§ **About this task**:
Would you please output the data exactly, omitting no line?

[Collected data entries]
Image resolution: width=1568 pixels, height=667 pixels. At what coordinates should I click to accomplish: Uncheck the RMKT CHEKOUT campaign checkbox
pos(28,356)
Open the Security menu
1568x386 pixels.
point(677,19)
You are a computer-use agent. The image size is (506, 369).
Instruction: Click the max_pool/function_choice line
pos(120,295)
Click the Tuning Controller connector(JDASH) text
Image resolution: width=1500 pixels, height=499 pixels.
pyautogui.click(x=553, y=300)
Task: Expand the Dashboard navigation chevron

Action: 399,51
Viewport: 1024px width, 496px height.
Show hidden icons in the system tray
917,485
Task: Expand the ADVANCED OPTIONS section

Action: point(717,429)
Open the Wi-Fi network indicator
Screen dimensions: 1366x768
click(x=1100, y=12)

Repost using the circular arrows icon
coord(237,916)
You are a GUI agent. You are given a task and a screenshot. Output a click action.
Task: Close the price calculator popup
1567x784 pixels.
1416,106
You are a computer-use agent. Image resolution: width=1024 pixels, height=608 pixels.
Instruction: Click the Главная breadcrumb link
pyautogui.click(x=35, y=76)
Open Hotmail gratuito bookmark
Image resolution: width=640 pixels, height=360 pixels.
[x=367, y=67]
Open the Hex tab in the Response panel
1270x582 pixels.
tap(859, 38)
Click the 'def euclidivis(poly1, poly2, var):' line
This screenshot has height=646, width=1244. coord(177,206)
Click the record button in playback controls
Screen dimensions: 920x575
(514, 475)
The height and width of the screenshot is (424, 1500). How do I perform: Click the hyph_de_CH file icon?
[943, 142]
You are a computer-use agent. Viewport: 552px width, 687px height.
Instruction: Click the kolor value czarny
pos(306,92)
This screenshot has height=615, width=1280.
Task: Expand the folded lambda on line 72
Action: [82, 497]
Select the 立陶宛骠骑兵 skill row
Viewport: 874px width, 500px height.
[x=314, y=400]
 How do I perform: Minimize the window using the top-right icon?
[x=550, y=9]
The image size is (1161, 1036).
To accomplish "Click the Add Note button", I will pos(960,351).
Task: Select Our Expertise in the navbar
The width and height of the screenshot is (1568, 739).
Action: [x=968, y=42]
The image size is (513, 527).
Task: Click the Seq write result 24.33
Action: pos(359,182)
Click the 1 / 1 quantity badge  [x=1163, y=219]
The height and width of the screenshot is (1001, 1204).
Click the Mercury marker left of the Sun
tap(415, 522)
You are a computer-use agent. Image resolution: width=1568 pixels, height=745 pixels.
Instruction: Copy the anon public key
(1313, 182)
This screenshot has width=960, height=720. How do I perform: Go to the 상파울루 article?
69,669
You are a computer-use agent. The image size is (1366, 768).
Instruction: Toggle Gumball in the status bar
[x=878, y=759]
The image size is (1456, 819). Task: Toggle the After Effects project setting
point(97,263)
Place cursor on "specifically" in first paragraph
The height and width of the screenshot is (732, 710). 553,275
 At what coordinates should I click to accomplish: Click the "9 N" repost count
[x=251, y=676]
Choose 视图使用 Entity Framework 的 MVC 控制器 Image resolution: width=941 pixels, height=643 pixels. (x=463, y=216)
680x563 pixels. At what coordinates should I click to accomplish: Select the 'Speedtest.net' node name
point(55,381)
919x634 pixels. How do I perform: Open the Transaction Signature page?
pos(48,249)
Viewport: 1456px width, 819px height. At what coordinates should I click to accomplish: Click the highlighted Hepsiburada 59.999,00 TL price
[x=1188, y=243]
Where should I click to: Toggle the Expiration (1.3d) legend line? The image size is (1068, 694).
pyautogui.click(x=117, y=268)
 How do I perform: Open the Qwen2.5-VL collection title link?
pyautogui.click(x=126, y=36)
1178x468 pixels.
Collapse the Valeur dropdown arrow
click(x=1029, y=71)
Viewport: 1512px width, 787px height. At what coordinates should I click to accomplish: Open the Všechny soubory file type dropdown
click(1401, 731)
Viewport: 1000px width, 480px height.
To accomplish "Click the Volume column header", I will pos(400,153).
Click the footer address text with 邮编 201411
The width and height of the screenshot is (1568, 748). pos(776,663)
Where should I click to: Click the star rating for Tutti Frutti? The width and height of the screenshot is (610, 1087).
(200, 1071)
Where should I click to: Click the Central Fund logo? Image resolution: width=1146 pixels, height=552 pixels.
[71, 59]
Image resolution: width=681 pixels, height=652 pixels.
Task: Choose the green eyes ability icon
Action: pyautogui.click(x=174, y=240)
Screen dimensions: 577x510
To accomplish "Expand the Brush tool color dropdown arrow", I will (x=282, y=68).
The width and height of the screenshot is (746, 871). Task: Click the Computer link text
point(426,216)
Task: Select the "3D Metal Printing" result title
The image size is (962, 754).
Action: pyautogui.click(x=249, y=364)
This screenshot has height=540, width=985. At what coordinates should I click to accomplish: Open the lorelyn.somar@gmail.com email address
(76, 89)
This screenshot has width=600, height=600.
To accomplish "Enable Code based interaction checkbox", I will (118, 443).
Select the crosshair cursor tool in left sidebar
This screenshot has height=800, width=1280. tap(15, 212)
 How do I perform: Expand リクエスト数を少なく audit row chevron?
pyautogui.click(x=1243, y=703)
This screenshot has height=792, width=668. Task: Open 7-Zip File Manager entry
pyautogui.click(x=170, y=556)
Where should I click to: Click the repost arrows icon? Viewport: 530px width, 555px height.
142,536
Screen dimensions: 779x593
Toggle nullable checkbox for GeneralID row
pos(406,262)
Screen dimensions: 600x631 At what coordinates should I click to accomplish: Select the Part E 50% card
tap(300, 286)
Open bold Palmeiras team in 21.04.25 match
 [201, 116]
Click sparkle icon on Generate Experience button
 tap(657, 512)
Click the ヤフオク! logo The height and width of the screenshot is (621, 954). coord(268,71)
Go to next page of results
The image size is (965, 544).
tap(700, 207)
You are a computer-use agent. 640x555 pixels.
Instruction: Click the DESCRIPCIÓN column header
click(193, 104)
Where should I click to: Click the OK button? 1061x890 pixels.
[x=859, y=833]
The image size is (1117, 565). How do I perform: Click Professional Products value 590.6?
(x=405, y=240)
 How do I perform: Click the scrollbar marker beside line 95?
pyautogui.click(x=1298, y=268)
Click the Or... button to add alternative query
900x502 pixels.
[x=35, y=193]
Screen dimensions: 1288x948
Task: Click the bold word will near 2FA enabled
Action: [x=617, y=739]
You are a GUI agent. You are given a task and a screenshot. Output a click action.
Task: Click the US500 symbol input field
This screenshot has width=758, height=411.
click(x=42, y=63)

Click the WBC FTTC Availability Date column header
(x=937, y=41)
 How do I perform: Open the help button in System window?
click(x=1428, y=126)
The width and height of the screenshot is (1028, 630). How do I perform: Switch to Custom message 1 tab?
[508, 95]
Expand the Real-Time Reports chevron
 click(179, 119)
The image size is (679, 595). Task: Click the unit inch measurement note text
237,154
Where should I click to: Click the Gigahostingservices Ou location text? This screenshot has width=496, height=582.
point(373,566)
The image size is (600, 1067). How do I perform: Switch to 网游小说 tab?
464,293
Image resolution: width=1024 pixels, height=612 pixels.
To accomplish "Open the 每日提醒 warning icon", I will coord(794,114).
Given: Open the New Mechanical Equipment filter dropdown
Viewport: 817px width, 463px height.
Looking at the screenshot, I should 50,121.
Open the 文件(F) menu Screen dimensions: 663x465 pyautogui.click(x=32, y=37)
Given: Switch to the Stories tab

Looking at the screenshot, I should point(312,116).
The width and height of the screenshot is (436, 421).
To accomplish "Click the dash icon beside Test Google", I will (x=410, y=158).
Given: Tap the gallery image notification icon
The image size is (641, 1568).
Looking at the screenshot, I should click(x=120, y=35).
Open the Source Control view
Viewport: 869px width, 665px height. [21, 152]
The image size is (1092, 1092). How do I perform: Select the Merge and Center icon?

§ **Problem solution**:
Image resolution: width=1568 pixels, height=667 pixels. At what coordinates should I click to accomplish: Uncheck the RMKT CHEKOUT campaign checkbox
pos(28,356)
Open the Security menu
1568x386 pixels.
point(677,19)
You are a computer-use agent. The image size is (506, 369).
Instruction: Click the max_pool/function_choice line
pos(120,295)
Click the Tuning Controller connector(JDASH) text
Image resolution: width=1500 pixels, height=499 pixels.
pyautogui.click(x=553, y=300)
Task: Expand the Dashboard navigation chevron

Action: 399,51
Viewport: 1024px width, 496px height.
Show hidden icons in the system tray
917,485
Task: Expand the ADVANCED OPTIONS section

Action: point(717,429)
Open the Wi-Fi network indicator
Screen dimensions: 1366x768
click(x=1100, y=12)

Repost using the circular arrows icon
coord(237,916)
You are a GUI agent. You are given a task and a screenshot. Output a click action.
Task: Close the price calculator popup
1567x784 pixels.
1416,106
You are a computer-use agent. Image resolution: width=1024 pixels, height=608 pixels.
Instruction: Click the Главная breadcrumb link
pyautogui.click(x=35, y=76)
Open Hotmail gratuito bookmark
Image resolution: width=640 pixels, height=360 pixels.
[x=367, y=67]
Open the Hex tab in the Response panel
1270x582 pixels.
tap(859, 38)
Click the 'def euclidivis(poly1, poly2, var):' line
This screenshot has height=646, width=1244. coord(177,206)
Click the record button in playback controls
Screen dimensions: 920x575
(514, 475)
The height and width of the screenshot is (424, 1500). How do I perform: Click the hyph_de_CH file icon?
[943, 142]
You are a computer-use agent. Viewport: 552px width, 687px height.
Instruction: Click the kolor value czarny
pos(306,92)
This screenshot has height=615, width=1280.
Task: Expand the folded lambda on line 72
Action: [82, 497]
Select the 立陶宛骠骑兵 skill row
Viewport: 874px width, 500px height.
[x=314, y=400]
 How do I perform: Minimize the window using the top-right icon?
[x=550, y=9]
The image size is (1161, 1036).
To accomplish "Click the Add Note button", I will pos(960,351).
Task: Select Our Expertise in the navbar
The width and height of the screenshot is (1568, 739).
Action: [x=968, y=42]
The image size is (513, 527).
Task: Click the Seq write result 24.33
Action: pos(359,182)
Click the 1 / 1 quantity badge  [x=1163, y=219]
The height and width of the screenshot is (1001, 1204).
Click the Mercury marker left of the Sun
tap(415, 522)
You are a computer-use agent. Image resolution: width=1568 pixels, height=745 pixels.
Instruction: Copy the anon public key
(1313, 182)
This screenshot has width=960, height=720. How do I perform: Go to the 상파울루 article?
69,669
You are a computer-use agent. The image size is (1366, 768).
Instruction: Toggle Gumball in the status bar
[x=878, y=759]
The image size is (1456, 819). Task: Toggle the After Effects project setting
point(97,263)
Place cursor on "specifically" in first paragraph
The height and width of the screenshot is (732, 710). 553,275
 At what coordinates should I click to accomplish: Click the "9 N" repost count
[x=251, y=676]
Choose 视图使用 Entity Framework 的 MVC 控制器 Image resolution: width=941 pixels, height=643 pixels. (x=463, y=216)
680x563 pixels. At what coordinates should I click to accomplish: Select the 'Speedtest.net' node name
point(55,381)
919x634 pixels. How do I perform: Open the Transaction Signature page?
pos(48,249)
Viewport: 1456px width, 819px height. At what coordinates should I click to accomplish: Click the highlighted Hepsiburada 59.999,00 TL price
[x=1188, y=243]
Where should I click to: Toggle the Expiration (1.3d) legend line? The image size is (1068, 694).
pyautogui.click(x=117, y=268)
 How do I perform: Open the Qwen2.5-VL collection title link?
pyautogui.click(x=126, y=36)
1178x468 pixels.
Collapse the Valeur dropdown arrow
click(x=1029, y=71)
Viewport: 1512px width, 787px height. At what coordinates should I click to accomplish: Open the Všechny soubory file type dropdown
click(1401, 731)
Viewport: 1000px width, 480px height.
To accomplish "Click the Volume column header", I will pos(400,153).
Click the footer address text with 邮编 201411
The width and height of the screenshot is (1568, 748). pos(776,663)
Where should I click to: Click the star rating for Tutti Frutti? The width and height of the screenshot is (610, 1087).
(200, 1071)
Where should I click to: Click the Central Fund logo? Image resolution: width=1146 pixels, height=552 pixels.
[71, 59]
Image resolution: width=681 pixels, height=652 pixels.
Task: Choose the green eyes ability icon
Action: pyautogui.click(x=174, y=240)
Screen dimensions: 577x510
To accomplish "Expand the Brush tool color dropdown arrow", I will (x=282, y=68).
The width and height of the screenshot is (746, 871). Task: Click the Computer link text
point(426,216)
Task: Select the "3D Metal Printing" result title
The image size is (962, 754).
Action: pyautogui.click(x=249, y=364)
This screenshot has height=540, width=985. At what coordinates should I click to accomplish: Open the lorelyn.somar@gmail.com email address
(76, 89)
This screenshot has width=600, height=600.
To accomplish "Enable Code based interaction checkbox", I will (118, 443).
Select the crosshair cursor tool in left sidebar
This screenshot has height=800, width=1280. tap(15, 212)
 How do I perform: Expand リクエスト数を少なく audit row chevron?
pyautogui.click(x=1243, y=703)
This screenshot has height=792, width=668. Task: Open 7-Zip File Manager entry
pyautogui.click(x=170, y=556)
Where should I click to: Click the repost arrows icon? Viewport: 530px width, 555px height.
142,536
Screen dimensions: 779x593
Toggle nullable checkbox for GeneralID row
pos(406,262)
Screen dimensions: 600x631 At what coordinates should I click to accomplish: Select the Part E 50% card
tap(300, 286)
Open bold Palmeiras team in 21.04.25 match
 [201, 116]
Click sparkle icon on Generate Experience button
 tap(657, 512)
Click the ヤフオク! logo The height and width of the screenshot is (621, 954). coord(268,71)
Go to next page of results
The image size is (965, 544).
tap(700, 207)
You are a computer-use agent. 640x555 pixels.
Instruction: Click the DESCRIPCIÓN column header
click(193, 104)
Where should I click to: Click the OK button? 1061x890 pixels.
[x=859, y=833]
The image size is (1117, 565). How do I perform: Click Professional Products value 590.6?
(x=405, y=240)
 How do I perform: Click the scrollbar marker beside line 95?
pyautogui.click(x=1298, y=268)
Click the Or... button to add alternative query
900x502 pixels.
[x=35, y=193]
Screen dimensions: 1288x948
Task: Click the bold word will near 2FA enabled
Action: [x=617, y=739]
You are a GUI agent. You are given a task and a screenshot. Output a click action.
Task: Click the US500 symbol input field
This screenshot has width=758, height=411.
click(x=42, y=63)

Click the WBC FTTC Availability Date column header
(x=937, y=41)
 How do I perform: Open the help button in System window?
click(x=1428, y=126)
The width and height of the screenshot is (1028, 630). How do I perform: Switch to Custom message 1 tab?
[508, 95]
Expand the Real-Time Reports chevron
 click(179, 119)
The image size is (679, 595). Task: Click the unit inch measurement note text
237,154
Where should I click to: Click the Gigahostingservices Ou location text? This screenshot has width=496, height=582.
point(373,566)
The image size is (600, 1067). How do I perform: Switch to 网游小说 tab?
464,293
Image resolution: width=1024 pixels, height=612 pixels.
To accomplish "Open the 每日提醒 warning icon", I will coord(794,114).
Given: Open the New Mechanical Equipment filter dropdown
Viewport: 817px width, 463px height.
Looking at the screenshot, I should 50,121.
Open the 文件(F) menu Screen dimensions: 663x465 pyautogui.click(x=32, y=37)
Given: Switch to the Stories tab

Looking at the screenshot, I should point(312,116).
The width and height of the screenshot is (436, 421).
To accomplish "Click the dash icon beside Test Google", I will (x=410, y=158).
Given: Tap the gallery image notification icon
The image size is (641, 1568).
Looking at the screenshot, I should click(x=120, y=35).
Open the Source Control view
Viewport: 869px width, 665px height. [21, 152]
The image size is (1092, 1092). How do I perform: Select the Merge and Center icon?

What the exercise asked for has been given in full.